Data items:
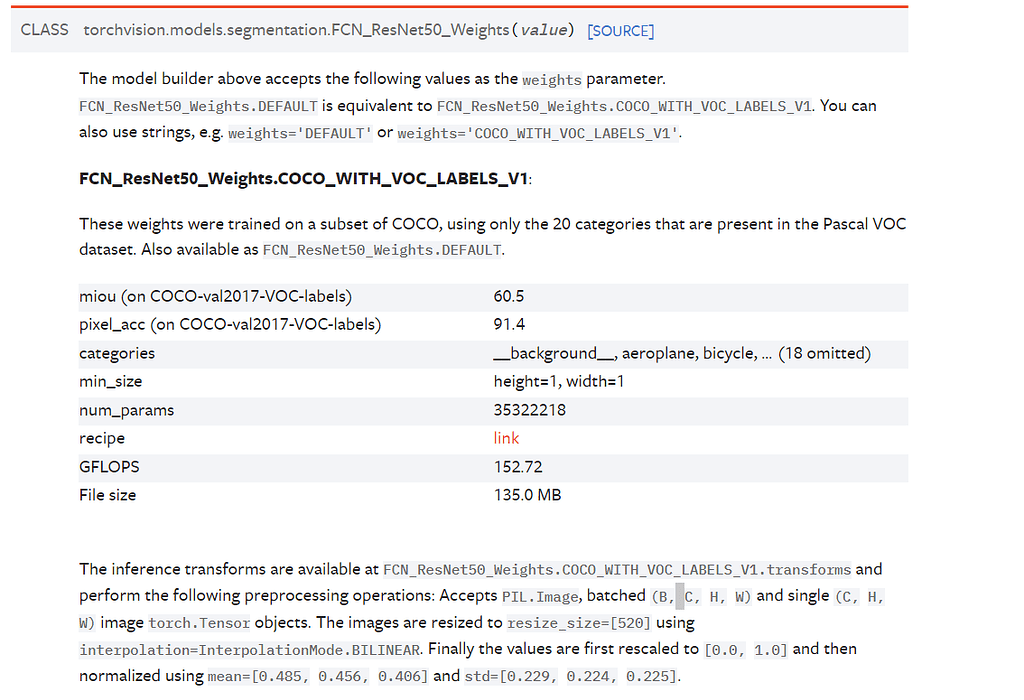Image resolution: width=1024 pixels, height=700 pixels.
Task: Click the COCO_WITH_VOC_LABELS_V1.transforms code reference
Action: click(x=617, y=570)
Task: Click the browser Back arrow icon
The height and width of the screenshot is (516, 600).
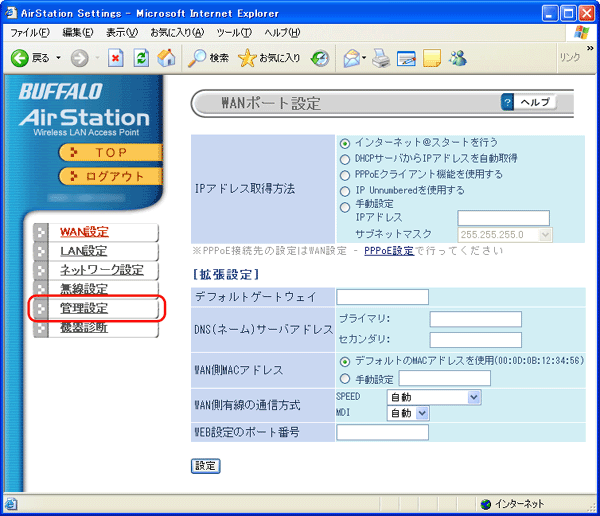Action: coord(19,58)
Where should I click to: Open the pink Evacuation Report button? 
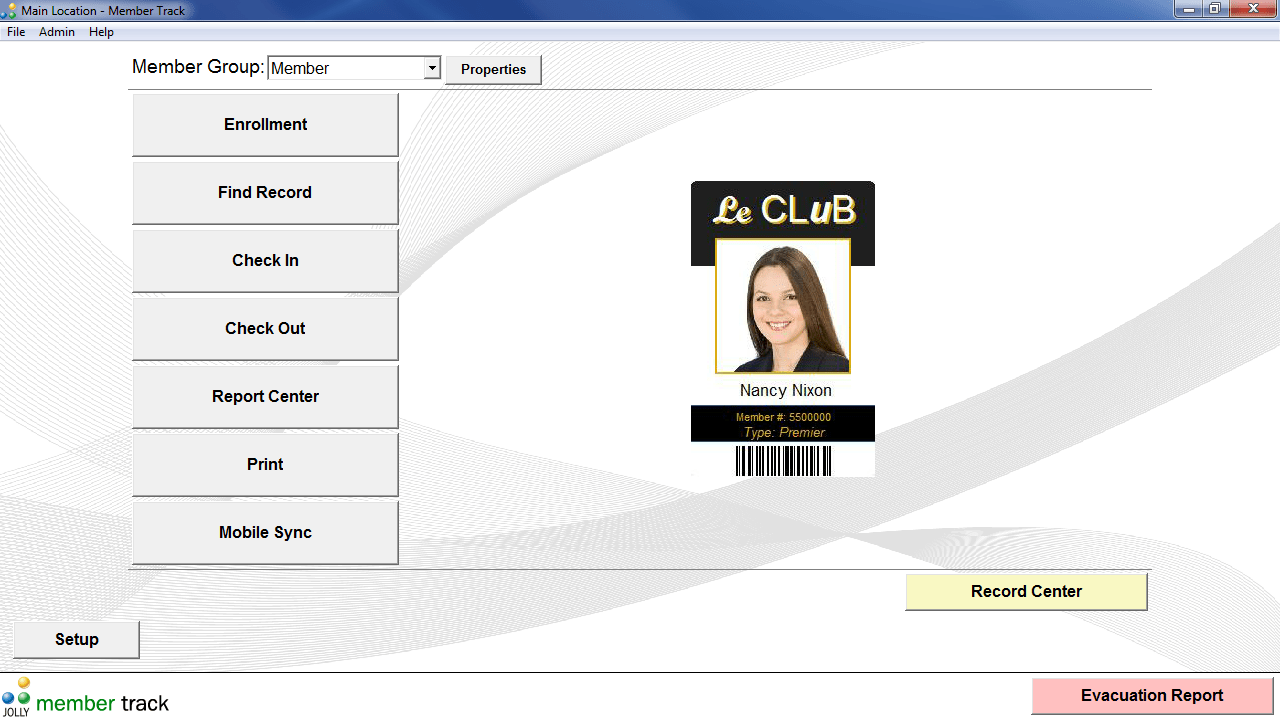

◆ **Your objective**:
All lines from the one containing "Task: Click the browser Back arrow icon" to the last line of the records above, and no others, should be returned unchanged, without pictures.

◆ **Output below**:
Task: Click the browser Back arrow icon
The height and width of the screenshot is (516, 600).
Action: coord(19,58)
Where should I click to: Open the pink Evacuation Report button? 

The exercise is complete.